Not So Scary Stories

As the nights grow chilly and the leaves start to swirl in the streets, pumpkins appear on porches and children plan costumes and fun for Halloween night. This week, we feature a couple of beautifully illustrated and entertaining picture books for our younger friends, and a collection of short stories that will send a chill up the spines of older children.
Counting books are always fun, and what could be more enjoyable as we prepare for Halloween than counting down Ten Orange Pumpkins with a cast of creepy characters? A scarecrow borrows a pumpkin for its head, a ghost whips up a pumpkin pie, pirates steal pumpkin booty, and more as a black cat watches the pumpkins dwindle from ten to one. Author/illustrator Stephen Stark’s black silhouette illustrations put the emphasis on the bright orange pumpkins, and the rhyming text invites children to count along.

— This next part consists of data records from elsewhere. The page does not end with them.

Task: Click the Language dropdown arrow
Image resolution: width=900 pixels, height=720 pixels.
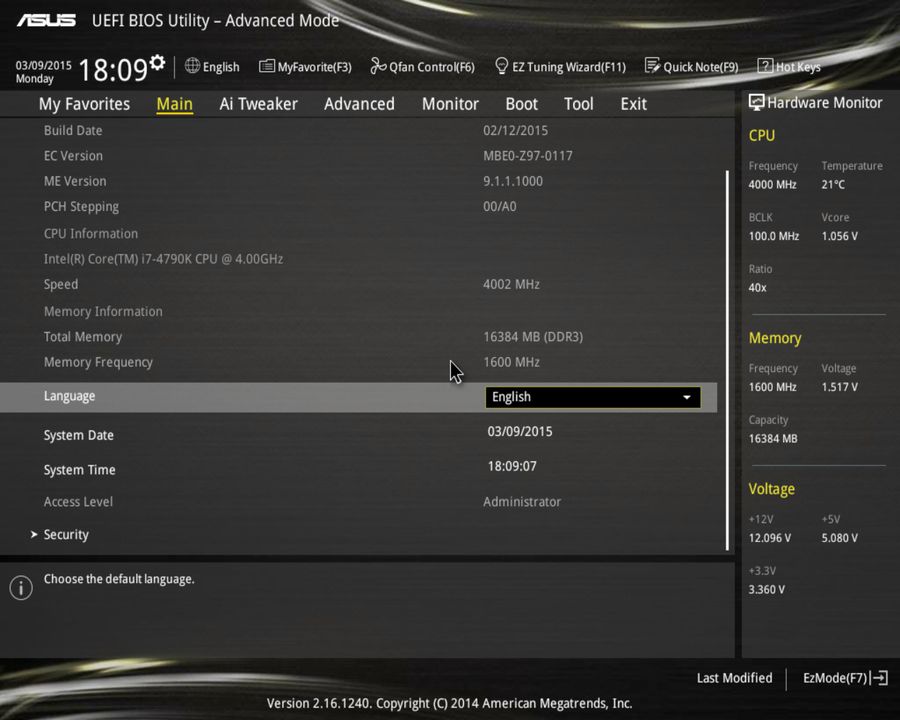Action: 687,397
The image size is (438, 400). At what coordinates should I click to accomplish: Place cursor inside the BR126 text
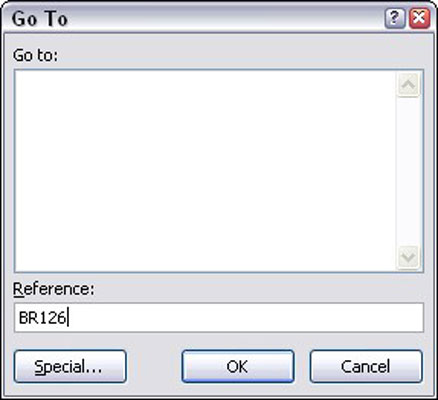coord(42,318)
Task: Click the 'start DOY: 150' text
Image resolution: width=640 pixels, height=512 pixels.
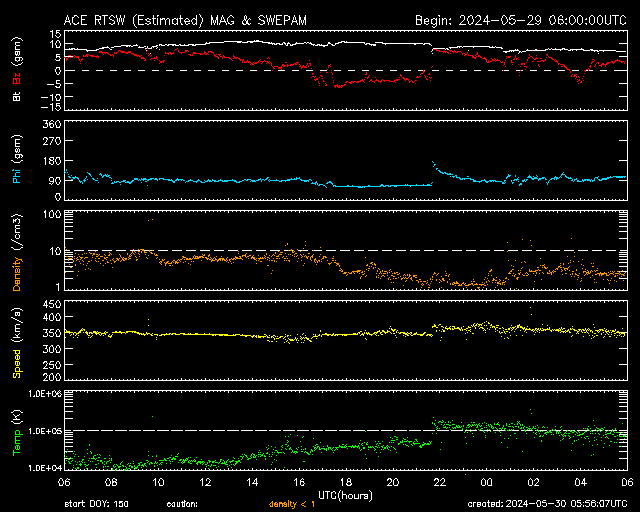Action: click(x=97, y=503)
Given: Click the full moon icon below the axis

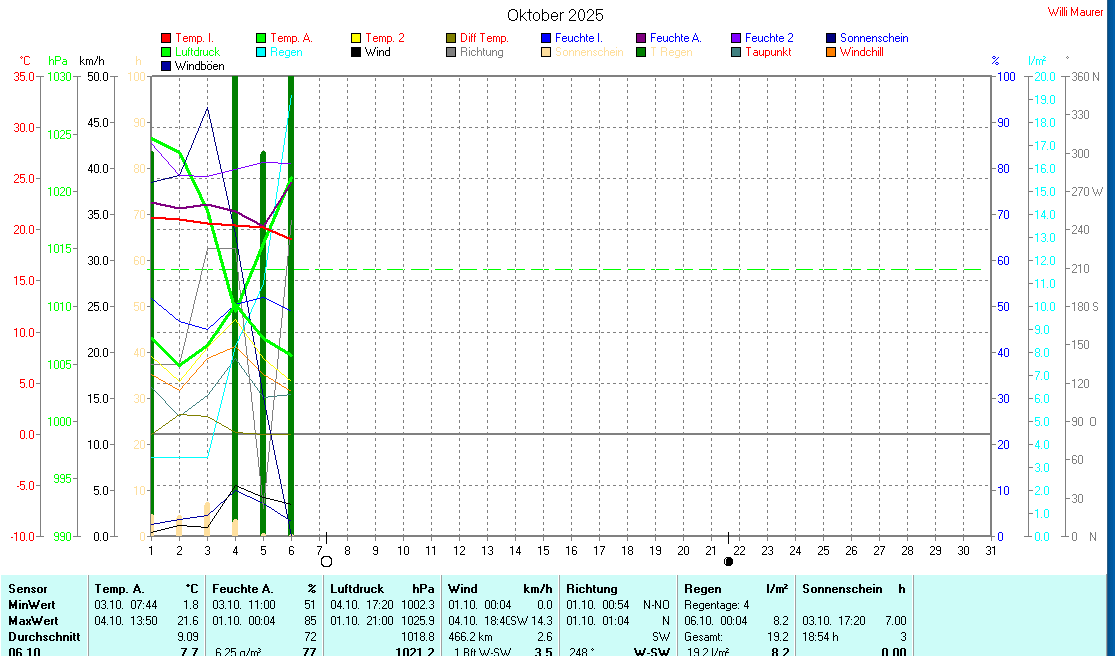Looking at the screenshot, I should pyautogui.click(x=326, y=561).
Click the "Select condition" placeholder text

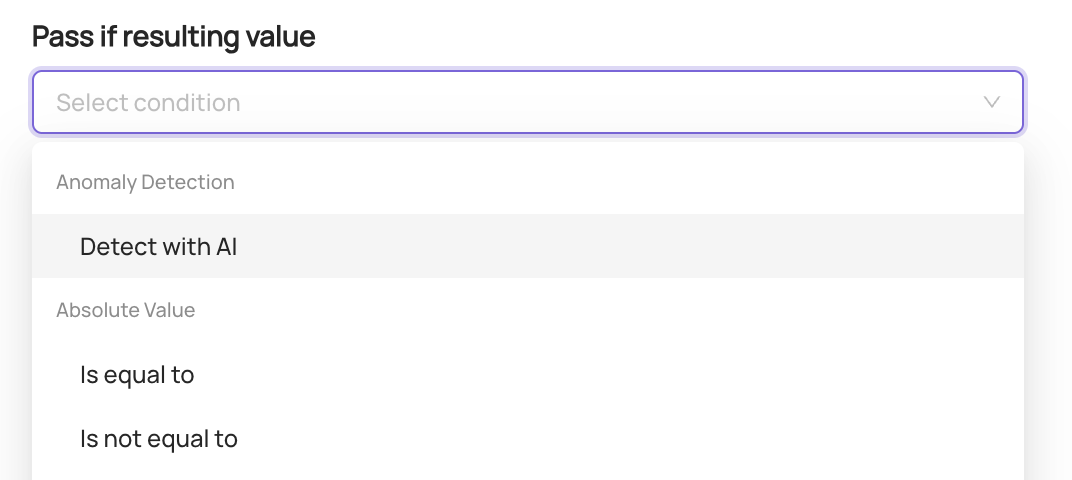148,102
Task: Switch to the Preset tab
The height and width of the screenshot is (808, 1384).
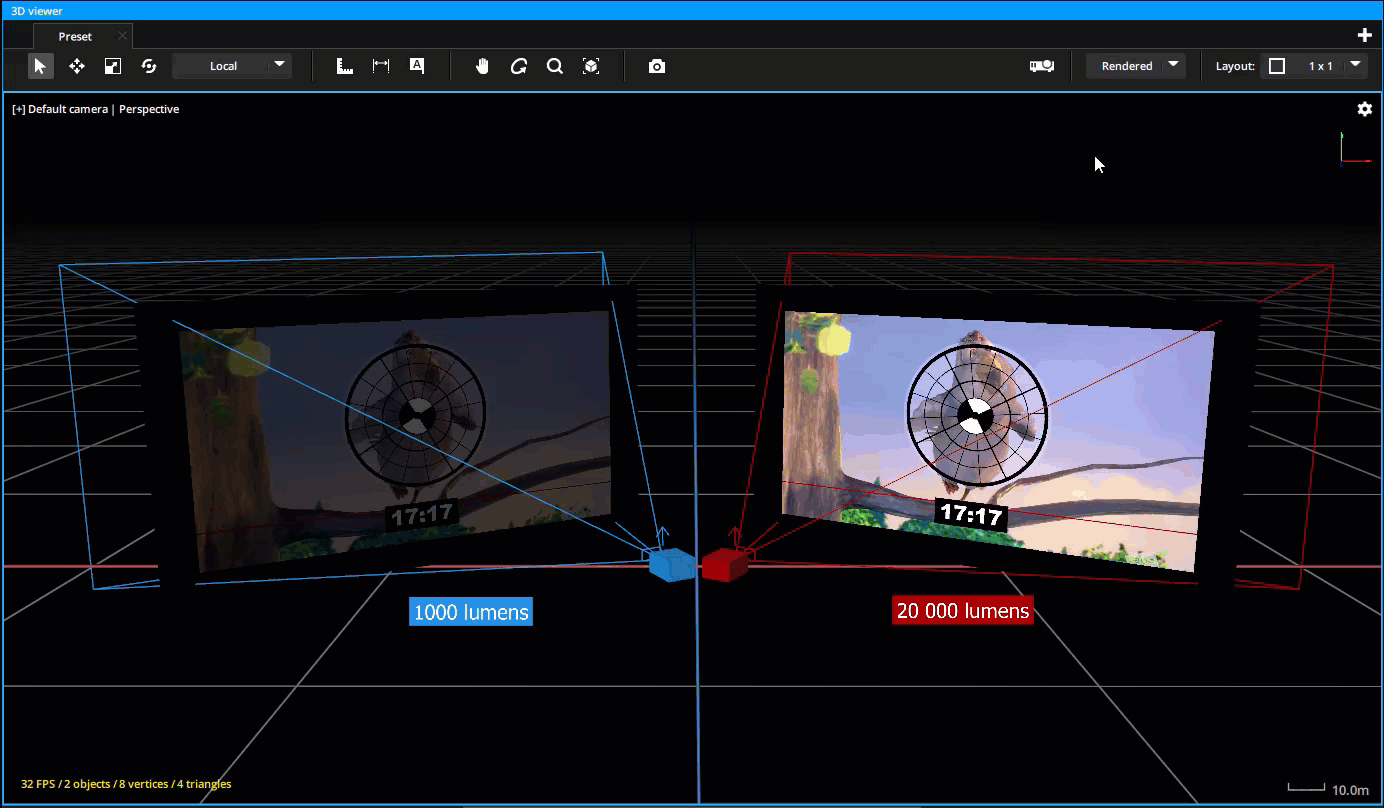Action: tap(74, 35)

Targeting an audience a little beyond counting pumpkins, The Spooky Box by Mark Gonyea is another engaging picture book with a simple, graphic look all in orange and black. A mysterious box appears on your doorstep. It is a Spooky Box! What could be inside? Could it be spiders? Bones? A Candy-Seeking Robot with laser eyes and a kung-fu claw? The possibilities are endless. Children will have fun guessing and making up their own endings to this interactive story.
Older children who want to be just a little bit scared and more than a little creeped out will enjoy The Cabinet of Curiosities: 36 Tales Brief and Sinister by Stefan Bachmann, Katherine Catmull, Claire Legrand, and Emma Trevayne, with eerie pen-and-ink illustrations by Alexander Jansson. With tales of bad children who get what’s coming to them (or not), a boy swallowed by a whale, and vacations gone horribly and delightfully wrong, this collection is just thrilling enough to keep the pages turning and the reader likely to need a nightlight at bedtime.
October is the perfect time to cozy up with some warm cider and a good book. Find these selections and much more at any branch of the Charlotte Mecklenburg Library.